▶ **AIM**: Turn every line of the material below into a numbered list, dropping any blank lines.

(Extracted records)

----

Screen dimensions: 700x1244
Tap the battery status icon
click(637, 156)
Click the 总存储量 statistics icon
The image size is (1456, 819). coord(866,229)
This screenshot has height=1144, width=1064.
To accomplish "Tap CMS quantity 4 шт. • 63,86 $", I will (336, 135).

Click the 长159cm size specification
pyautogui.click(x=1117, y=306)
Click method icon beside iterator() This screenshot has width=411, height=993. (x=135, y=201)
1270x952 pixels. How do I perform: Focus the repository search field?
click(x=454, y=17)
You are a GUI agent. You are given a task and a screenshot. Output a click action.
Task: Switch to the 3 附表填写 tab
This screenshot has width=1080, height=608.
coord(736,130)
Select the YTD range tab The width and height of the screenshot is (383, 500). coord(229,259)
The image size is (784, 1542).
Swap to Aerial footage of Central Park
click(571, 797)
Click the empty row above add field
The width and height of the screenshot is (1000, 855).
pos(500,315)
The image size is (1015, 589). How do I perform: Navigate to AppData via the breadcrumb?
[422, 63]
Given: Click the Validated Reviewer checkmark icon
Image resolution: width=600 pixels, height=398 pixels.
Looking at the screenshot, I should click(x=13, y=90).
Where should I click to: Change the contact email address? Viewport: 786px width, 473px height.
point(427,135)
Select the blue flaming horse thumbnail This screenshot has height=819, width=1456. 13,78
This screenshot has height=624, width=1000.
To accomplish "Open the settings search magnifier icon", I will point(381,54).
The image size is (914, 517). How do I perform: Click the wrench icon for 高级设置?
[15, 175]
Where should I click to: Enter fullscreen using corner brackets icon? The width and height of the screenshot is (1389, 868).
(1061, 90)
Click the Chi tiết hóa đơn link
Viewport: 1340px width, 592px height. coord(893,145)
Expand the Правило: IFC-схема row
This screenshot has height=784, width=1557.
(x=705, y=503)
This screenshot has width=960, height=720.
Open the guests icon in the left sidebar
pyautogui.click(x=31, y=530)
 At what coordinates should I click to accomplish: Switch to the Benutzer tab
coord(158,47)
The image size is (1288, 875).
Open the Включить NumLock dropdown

----

▶ **FULL OUTPUT**:
1. Screen dimensions: 700x1244
2. Tap the battery status icon
3. click(637, 156)
4. Click the 总存储量 statistics icon
5. The image size is (1456, 819). coord(866,229)
6. This screenshot has height=1144, width=1064.
7. To accomplish "Tap CMS quantity 4 шт. • 63,86 $", I will (336, 135).
8. Click the 长159cm size specification
9. pyautogui.click(x=1117, y=306)
10. Click method icon beside iterator() This screenshot has width=411, height=993. (x=135, y=201)
11. 1270x952 pixels. How do I perform: Focus the repository search field?
12. click(x=454, y=17)
13. You are a GUI agent. You are given a task and a screenshot. Output a click action.
14. Task: Switch to the 3 附表填写 tab
15. This screenshot has width=1080, height=608.
16. coord(736,130)
17. Select the YTD range tab The width and height of the screenshot is (383, 500). coord(229,259)
18. The image size is (784, 1542).
19. Swap to Aerial footage of Central Park
20. click(571, 797)
21. Click the empty row above add field
22. The width and height of the screenshot is (1000, 855).
23. pos(500,315)
24. The image size is (1015, 589). How do I perform: Navigate to AppData via the breadcrumb?
25. [422, 63]
26. Given: Click the Validated Reviewer checkmark icon
27. Image resolution: width=600 pixels, height=398 pixels.
28. Looking at the screenshot, I should click(x=13, y=90).
29. Where should I click to: Change the contact email address? Viewport: 786px width, 473px height.
30. point(427,135)
31. Select the blue flaming horse thumbnail This screenshot has height=819, width=1456. 13,78
32. This screenshot has height=624, width=1000.
33. To accomplish "Open the settings search magnifier icon", I will point(381,54).
34. The image size is (914, 517). How do I perform: Click the wrench icon for 高级设置?
35. [15, 175]
36. Where should I click to: Enter fullscreen using corner brackets icon? The width and height of the screenshot is (1389, 868).
37. (1061, 90)
38. Click the Chi tiết hóa đơn link
39. Viewport: 1340px width, 592px height. coord(893,145)
40. Expand the Правило: IFC-схема row
41. This screenshot has height=784, width=1557.
42. (x=705, y=503)
43. This screenshot has width=960, height=720.
44. Open the guests icon in the left sidebar
45. pyautogui.click(x=31, y=530)
46.  At what coordinates should I click to accomplish: Switch to the Benutzer tab
47. coord(158,47)
48. The image size is (1288, 875).
49. Open the Включить NumLock dropdown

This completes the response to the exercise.